Egypt must realise that exporting goods with a competitive advantage in terms of price and quality is the only way to leap over the new protectionist barriers placed by industrialised countries.

It is also the only way to deal with the repercussions of the world economic crisis.

Egypt must at the same time eliminate the reasons for the strict positions of industrialised states regarding work conditions, child labour, protecting the environment, standards of quality and human rights, etc.

Fourth, building an open market economy in Egypt requires enhancing opportunities, benefits and potential while curtailing restrictions, losses and the dangers of a know-how economy and globalisation.

By this, I mean placing regulations that protect the national economy from the dangers of flaws in regulating the liberty of the financial sector and the heavy flow of capital to and from overseas. It also means that strategic decisions are taken solely by the national regime when choosing the national economic and social system.

At the same time, the exposure of the national economy to foreign economic disruptions, pressures, crises and threats should be limited by strengthening technology security, water and food security, energy and environment protection, information security and human security.

Fifth, building the foundations of equality and justice in the world economic order through industry and fast-paced development requires the transfer of technology and know-how and attracting direct foreign investment. But the nation should maintain control over its resources, natural wealth and key infrastructure such as energy, transportation and communication. While Egypt needs to engage on the global arena and world trade, local capital should have access to the national market and the nation should hold sole power to decide the direction of the national economy and continue to control major industries, institutions and technologies.

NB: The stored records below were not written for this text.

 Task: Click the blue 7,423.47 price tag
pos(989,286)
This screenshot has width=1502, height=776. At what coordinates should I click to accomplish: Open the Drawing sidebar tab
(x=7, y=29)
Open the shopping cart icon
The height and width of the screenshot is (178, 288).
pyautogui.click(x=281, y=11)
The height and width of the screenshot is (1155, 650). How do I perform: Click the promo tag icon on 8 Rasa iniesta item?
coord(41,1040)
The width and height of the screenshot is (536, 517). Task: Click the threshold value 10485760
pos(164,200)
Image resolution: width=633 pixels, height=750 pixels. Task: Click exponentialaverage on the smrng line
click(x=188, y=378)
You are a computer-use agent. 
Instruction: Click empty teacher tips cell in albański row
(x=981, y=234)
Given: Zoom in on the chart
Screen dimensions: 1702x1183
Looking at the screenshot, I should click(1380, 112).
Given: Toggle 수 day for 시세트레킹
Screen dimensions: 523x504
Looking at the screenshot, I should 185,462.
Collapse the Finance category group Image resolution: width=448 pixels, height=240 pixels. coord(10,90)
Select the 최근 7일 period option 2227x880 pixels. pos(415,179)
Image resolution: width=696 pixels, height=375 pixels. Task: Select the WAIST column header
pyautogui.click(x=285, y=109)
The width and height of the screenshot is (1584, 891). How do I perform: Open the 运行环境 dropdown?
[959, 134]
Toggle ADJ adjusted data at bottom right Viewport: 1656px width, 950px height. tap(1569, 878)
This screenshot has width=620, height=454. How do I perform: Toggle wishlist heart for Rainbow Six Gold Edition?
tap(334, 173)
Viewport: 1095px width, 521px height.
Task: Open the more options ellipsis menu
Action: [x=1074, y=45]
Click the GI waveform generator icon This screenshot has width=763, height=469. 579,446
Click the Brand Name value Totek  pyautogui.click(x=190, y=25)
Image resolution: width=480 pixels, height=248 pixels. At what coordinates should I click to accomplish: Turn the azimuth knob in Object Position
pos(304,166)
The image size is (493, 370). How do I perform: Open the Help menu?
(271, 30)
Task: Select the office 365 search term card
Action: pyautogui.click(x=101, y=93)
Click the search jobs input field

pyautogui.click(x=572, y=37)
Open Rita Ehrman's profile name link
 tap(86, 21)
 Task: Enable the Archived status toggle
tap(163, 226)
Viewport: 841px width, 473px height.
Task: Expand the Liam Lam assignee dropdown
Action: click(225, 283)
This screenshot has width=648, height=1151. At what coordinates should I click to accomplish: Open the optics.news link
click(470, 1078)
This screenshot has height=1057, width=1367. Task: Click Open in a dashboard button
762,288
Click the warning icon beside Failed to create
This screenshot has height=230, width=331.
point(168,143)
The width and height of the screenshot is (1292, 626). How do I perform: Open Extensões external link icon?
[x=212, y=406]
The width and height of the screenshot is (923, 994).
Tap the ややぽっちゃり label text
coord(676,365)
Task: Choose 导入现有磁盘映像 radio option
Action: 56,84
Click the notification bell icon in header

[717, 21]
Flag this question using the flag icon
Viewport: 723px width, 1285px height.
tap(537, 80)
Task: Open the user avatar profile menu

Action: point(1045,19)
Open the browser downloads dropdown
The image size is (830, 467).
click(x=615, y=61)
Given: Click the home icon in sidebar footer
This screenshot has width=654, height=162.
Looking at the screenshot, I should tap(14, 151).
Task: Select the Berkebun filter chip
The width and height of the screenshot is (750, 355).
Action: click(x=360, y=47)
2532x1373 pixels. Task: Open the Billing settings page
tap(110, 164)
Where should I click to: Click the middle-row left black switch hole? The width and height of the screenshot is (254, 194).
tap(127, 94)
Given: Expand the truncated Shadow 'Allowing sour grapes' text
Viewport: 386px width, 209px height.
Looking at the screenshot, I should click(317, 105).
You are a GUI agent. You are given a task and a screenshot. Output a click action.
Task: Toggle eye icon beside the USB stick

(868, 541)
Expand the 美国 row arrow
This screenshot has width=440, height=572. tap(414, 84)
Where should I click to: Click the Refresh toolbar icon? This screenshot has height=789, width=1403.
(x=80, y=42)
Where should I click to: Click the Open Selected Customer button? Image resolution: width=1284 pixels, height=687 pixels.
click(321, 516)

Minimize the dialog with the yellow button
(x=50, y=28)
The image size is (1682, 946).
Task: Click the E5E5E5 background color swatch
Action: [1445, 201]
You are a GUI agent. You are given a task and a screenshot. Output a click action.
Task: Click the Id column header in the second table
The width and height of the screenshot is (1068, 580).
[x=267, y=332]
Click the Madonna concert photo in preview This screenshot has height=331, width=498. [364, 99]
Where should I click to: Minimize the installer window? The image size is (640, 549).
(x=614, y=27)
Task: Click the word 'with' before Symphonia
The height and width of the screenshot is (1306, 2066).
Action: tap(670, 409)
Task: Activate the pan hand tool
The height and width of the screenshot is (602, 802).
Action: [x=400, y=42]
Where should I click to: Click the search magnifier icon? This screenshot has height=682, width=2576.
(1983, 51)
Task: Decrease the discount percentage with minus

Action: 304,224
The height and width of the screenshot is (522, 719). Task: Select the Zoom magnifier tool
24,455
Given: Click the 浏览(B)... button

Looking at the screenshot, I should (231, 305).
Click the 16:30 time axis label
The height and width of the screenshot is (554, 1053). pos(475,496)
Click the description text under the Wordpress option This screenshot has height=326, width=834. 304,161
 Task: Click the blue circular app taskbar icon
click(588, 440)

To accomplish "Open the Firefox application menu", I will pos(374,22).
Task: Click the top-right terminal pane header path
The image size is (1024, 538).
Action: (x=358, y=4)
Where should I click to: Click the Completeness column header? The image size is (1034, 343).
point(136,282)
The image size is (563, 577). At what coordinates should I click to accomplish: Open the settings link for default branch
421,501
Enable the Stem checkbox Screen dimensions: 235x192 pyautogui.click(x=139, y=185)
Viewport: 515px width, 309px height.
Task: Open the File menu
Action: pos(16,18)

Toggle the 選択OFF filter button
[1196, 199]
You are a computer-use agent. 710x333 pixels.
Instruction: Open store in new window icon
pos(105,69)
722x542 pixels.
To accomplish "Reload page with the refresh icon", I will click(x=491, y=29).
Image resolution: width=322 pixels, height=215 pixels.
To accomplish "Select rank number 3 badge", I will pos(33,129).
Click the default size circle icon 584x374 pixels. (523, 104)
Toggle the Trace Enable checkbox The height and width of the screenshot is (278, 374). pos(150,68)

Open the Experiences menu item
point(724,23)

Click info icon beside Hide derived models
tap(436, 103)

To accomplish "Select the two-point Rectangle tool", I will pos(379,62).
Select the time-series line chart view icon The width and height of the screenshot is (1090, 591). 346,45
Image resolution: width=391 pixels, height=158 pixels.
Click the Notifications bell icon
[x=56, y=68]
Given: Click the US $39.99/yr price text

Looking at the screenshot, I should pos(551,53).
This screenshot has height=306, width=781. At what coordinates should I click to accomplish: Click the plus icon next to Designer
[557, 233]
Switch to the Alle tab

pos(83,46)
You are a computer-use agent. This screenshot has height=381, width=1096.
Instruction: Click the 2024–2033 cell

Sixth, in light of the difficulties and demands after the January 25 Revolution, Egypt does not have the luxury to turn down conditional Arab or foreign aid that could undermine its national economic sovereignty.

Egypt must accept funding from Arab development funds, the World Bank and the IMF because of pressing needs and use these funds not only to overcome the temporary liquidity crisis but also to improve its production capabilities.

At the same time, it must avoid falling into the trap of foreign debt once again while keeping dependency on aid to a minimum to avoid submitting to the conditions of donors and their diktats regarding the economic and social system, and the direction and rate of production and development.

Finally, I believe that in light of the above, the strategy of Egypt’s national economic security in a state of co-citizenship faces three main challenges. First, boosting our economic and competitive capabilities in the global arena by empowering the economy, specifically by outlining and implementing a strategy for industry and development. Also, making progress in industrial technology in this era of information and global economy, and speeding up comprehensive economic development by utilising the versatility of the Egyptian economy.

Second, limiting the overexposure of the national economy by closing the gap in funding, human resources, know-how and technology resources, as well as food, water and energy resources, while boosting the rewards of military and security spending.

Third, building an economic and social order that gains legitimacy by accomplishing economic efficiency, promoting social justice and guaranteeing human security of Egyptians by improving their standards of living and quality of life, as well as protecting all economic, social and human rights.